WASHINGTON (AP) — Michael Lee knew he was still in bad shape when he left the hospital five days after emergency heart surgery. But he was so eager to escape the constant prodding and the roommate's loud TV that he tuned out the nurses' care instructions.
"I was really tired of Jerry Springer," the New York man says ruefully. "I was so anxious to get out that it sort of overrode everything else that was going on around me."
He's far from alone: Missing out on critical information about what to do at home to get better is one of the main risks for preventable rehospitalizations.
"There couldn't be a worse time, a less receptive time, to offer people information than the 11 minutes before they leave the building," said readmissions expert Dr. Eric Coleman of the University of Colorado in Denver.
Hospital readmissions are miserable for patients, and a huge cost — more than $17 billion a year in avoidable Medicare bills alone — for a nation struggling with the price of health care.
Now, with Medicare fining facilities that don't reduce readmissions enough, the nation is at a crossroads as hospitals begin to take action.
"Patients leave the hospital not necessarily when they're well but when they're on the road to recovery," said Dr. David Goodman, who led a new study from the Dartmouth Atlas of Health Care that shows different parts of the country do a better job at keeping those people at home.
The Dartmouth study was commissioned by the Robert Wood Johnson Foundation, which then invited the AP as a partner to explore through focus groups it organized what happens at the hospital level that makes readmissions so difficult to solve.
In Portland, Ore., nurses at Oregon Health & Science University start teaching heart failure patients what they'll need to do at home on their first day in the hospital, instead of just on their last day.
In Salt Lake City, a nurse acts as a navigator, connecting high-risk University of Utah patients with community doctors for follow-up treatment and ensuring both sides know exactly what's supposed to happen when they leave the hospital.
Some techniques are emerging as key, Coleman said: Having patients prove they understand by teaching back to the nurse. Role-playing how they'd handle problems. Finding a patient goal to target, like the grandmother who wants her heart failure controlled enough that her feet don't swell out of her Sunday shoes.
You'd be mad at having to return your car to the mechanic within a month, yet rehospitalization after people get their hearts repaired too often is treated as business as usual, laments Dr. Ricardo Bello, a cardiac surgeon at New York's Montefiore Medical Center.
Heart surgeons try to prevent that by re-examining patients two to three weeks after they go home. But Montefiore patients tend to be readmitted sooner than that.
So last fall, Bello's team began a special clinic where nurses check heart surgery patients about a week after they go home, at no extra charge — and have a chance to re-teach those discharge instructions when people are more ready to listen.
Plus, for that first month at home, patients are supposed to wear a bracelet with a phone number to reach Montefiore's cardiac unit 24 hours a day with any worries.

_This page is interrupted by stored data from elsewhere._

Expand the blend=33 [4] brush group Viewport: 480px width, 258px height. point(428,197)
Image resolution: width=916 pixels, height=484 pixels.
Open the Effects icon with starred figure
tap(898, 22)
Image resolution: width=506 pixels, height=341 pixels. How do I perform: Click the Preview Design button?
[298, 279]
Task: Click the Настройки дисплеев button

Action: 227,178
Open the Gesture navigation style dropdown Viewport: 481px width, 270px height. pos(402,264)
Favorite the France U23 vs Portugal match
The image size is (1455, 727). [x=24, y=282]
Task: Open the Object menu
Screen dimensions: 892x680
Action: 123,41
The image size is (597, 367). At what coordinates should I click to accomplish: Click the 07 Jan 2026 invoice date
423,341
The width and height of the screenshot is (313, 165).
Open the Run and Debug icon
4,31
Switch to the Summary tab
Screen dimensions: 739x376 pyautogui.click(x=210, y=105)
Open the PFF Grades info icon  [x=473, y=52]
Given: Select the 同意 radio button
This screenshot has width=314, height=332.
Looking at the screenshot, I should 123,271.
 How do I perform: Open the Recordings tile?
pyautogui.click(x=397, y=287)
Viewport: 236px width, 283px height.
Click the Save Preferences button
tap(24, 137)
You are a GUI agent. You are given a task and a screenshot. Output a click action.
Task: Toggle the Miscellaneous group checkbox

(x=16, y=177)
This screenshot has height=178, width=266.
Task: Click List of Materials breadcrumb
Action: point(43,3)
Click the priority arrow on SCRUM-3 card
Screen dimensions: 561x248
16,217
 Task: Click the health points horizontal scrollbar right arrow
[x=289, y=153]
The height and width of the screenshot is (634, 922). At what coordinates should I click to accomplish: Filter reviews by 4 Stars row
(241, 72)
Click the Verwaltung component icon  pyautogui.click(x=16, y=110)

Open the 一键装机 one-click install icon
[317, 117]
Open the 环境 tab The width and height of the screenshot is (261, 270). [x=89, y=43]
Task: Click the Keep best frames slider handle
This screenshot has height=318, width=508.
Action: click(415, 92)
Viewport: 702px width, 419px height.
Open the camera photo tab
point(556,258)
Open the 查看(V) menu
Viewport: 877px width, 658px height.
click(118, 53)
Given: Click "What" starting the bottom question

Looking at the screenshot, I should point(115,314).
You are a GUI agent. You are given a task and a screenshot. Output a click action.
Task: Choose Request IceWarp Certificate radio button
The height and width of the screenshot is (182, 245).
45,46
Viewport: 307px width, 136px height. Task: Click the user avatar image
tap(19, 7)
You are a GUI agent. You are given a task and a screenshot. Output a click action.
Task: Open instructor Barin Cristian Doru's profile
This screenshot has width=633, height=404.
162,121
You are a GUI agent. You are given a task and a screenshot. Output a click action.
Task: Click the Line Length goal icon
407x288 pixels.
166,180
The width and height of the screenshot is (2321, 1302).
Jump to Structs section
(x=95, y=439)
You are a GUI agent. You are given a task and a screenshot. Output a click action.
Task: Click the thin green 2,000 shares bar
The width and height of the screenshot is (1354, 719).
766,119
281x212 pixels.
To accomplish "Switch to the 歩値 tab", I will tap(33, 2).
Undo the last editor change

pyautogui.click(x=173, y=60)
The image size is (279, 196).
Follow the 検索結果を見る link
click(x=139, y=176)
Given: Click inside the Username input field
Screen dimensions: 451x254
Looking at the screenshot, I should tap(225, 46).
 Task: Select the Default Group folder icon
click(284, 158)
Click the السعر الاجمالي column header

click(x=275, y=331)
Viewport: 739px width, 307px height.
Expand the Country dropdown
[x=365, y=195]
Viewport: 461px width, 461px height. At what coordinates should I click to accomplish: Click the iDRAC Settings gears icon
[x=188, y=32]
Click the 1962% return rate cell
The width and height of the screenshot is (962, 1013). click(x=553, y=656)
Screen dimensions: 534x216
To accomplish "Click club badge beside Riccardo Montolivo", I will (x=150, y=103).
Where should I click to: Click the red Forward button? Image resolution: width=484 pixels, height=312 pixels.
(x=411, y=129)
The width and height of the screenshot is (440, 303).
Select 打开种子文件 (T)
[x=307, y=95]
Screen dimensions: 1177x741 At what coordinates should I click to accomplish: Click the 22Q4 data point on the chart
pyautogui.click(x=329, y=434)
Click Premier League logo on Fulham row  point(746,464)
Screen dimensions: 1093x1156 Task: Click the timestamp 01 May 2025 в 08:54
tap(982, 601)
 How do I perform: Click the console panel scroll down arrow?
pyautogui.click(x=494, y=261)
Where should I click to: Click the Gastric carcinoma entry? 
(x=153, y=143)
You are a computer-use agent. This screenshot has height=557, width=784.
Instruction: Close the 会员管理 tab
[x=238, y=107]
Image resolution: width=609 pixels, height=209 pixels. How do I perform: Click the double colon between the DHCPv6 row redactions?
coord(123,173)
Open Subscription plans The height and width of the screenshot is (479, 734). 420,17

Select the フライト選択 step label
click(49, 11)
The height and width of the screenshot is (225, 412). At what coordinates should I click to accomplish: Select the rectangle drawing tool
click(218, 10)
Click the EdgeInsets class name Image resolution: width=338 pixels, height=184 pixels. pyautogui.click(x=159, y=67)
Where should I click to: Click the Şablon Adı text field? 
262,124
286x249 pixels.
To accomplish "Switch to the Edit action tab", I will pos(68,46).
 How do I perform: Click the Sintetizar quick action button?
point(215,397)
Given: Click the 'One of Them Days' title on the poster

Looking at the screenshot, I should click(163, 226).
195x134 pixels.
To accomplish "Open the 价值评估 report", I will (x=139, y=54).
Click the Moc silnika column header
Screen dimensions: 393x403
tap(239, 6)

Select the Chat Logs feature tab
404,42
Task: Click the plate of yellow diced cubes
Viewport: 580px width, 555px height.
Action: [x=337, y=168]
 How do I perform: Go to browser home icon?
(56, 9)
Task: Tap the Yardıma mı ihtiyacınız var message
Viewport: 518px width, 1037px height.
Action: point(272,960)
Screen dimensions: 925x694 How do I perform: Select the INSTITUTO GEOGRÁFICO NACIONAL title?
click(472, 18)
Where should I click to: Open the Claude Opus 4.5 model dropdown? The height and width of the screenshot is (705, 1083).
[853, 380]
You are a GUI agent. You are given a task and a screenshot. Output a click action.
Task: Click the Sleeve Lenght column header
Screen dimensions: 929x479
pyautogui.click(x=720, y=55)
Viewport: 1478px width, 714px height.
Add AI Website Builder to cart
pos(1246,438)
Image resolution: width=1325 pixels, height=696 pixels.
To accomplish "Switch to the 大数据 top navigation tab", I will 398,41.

"It changed my conception of dealing with a doctor," said Michael Lee, 60.
Montefiore surgeons repaired a life-threatening crack in Lee's aorta, the body's main blood vessel, but his recovery derailed days after getting home. He quit some medications. He was scared to wash the wound that ran from chest to navel, an infection risk. He developed a scary cough and called that special clinic in a panic.
It turned out the cough was a temporary nuisance — but nurses discovered a real threat: Lee's blood pressure was creeping up, a risk to his healing aorta. Those pills Lee quit were supposed to keep it extra low, a message he'd missed. And some hands-on instruction reassured Lee that he could handle his wound without tearing it.